▶ Task objective: Take the material below from its first line through the line containing "Task: Place cursor on the Enable_FPU label" and, please, write those lines again exactly.

▶ Listed records:

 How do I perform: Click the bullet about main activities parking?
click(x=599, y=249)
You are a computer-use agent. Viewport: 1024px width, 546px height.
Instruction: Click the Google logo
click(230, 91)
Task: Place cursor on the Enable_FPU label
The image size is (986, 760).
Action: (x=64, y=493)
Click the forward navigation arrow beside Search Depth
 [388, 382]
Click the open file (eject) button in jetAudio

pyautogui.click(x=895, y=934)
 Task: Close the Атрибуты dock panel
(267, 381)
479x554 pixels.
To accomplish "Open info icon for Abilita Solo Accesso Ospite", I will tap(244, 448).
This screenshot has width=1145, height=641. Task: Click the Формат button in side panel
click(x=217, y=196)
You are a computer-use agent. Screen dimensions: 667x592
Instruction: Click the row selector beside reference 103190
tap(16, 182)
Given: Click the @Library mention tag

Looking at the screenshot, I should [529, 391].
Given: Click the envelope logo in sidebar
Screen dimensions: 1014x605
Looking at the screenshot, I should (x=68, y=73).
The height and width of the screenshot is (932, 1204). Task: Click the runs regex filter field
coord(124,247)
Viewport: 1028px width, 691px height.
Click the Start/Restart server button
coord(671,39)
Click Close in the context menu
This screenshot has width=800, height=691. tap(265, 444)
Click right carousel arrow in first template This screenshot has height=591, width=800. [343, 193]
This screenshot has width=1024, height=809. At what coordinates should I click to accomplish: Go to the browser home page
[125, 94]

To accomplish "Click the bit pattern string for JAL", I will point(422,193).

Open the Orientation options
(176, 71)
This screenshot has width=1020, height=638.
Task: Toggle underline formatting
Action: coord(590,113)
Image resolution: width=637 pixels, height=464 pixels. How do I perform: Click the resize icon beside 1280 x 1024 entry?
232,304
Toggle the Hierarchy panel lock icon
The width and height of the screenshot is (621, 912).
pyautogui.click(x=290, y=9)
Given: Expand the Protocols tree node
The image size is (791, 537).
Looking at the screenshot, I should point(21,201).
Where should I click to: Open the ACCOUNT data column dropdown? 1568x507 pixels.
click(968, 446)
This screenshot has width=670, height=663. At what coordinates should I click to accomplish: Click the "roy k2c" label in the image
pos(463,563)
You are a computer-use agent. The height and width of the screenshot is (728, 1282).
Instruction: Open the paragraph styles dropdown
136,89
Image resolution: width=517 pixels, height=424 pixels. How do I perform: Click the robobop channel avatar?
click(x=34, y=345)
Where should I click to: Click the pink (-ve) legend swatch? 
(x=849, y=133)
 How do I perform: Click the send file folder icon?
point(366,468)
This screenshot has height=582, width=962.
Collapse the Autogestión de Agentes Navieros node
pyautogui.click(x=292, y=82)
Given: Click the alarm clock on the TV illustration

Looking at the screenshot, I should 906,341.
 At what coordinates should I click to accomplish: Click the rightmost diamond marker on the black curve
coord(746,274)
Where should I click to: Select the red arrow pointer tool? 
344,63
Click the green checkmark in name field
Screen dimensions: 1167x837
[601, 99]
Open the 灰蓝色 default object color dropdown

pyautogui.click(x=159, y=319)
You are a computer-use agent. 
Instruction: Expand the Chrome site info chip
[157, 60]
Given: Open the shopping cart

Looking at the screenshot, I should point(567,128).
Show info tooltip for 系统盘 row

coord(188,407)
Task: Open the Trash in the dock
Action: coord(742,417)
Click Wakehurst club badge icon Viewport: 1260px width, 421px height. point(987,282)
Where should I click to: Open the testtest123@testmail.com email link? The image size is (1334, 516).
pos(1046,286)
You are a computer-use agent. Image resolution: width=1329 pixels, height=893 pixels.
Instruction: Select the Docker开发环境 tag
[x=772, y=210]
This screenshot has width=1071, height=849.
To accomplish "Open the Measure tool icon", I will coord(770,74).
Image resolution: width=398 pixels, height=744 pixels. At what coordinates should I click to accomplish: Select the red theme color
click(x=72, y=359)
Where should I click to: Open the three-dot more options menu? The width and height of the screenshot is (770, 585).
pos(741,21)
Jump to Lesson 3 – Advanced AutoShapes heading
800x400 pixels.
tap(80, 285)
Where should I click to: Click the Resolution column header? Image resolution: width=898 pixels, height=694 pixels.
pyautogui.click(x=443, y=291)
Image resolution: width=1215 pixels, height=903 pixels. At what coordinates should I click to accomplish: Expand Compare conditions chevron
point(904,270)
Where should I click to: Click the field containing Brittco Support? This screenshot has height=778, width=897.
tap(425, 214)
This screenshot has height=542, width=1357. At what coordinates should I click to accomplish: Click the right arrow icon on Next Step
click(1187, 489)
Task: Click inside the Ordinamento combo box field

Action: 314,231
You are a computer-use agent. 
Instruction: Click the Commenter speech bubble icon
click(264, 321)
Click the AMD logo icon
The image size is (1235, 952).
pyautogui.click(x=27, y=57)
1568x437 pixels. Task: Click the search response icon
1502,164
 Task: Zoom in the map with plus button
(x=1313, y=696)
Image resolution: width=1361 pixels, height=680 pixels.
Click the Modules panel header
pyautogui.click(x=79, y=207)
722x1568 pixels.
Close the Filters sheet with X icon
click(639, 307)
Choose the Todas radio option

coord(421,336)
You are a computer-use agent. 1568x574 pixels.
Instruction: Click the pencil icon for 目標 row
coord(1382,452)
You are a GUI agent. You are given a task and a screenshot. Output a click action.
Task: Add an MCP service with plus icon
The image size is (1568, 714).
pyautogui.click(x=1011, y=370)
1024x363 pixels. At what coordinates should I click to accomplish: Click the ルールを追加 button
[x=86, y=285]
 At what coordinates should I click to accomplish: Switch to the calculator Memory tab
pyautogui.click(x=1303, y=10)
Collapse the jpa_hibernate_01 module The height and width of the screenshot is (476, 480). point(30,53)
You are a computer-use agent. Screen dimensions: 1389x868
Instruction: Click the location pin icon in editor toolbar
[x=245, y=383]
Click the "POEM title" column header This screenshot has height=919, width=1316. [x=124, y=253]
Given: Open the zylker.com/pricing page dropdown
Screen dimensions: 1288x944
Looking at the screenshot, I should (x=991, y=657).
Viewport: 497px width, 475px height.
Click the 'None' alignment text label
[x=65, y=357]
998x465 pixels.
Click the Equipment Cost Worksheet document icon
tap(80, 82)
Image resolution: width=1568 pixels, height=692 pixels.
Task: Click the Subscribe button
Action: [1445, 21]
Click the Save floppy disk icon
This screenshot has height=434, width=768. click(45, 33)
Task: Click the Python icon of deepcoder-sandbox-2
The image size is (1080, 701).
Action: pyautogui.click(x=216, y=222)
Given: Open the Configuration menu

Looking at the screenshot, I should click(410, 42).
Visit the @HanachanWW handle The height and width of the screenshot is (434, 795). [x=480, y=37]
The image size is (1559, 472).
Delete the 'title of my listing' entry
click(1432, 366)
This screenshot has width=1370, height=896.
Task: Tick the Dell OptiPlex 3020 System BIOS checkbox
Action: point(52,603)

▶ Solution to this exercise:
 How do I perform: Click the bullet about main activities parking?
click(x=599, y=249)
You are a computer-use agent. Viewport: 1024px width, 546px height.
Instruction: Click the Google logo
click(230, 91)
Task: Place cursor on the Enable_FPU label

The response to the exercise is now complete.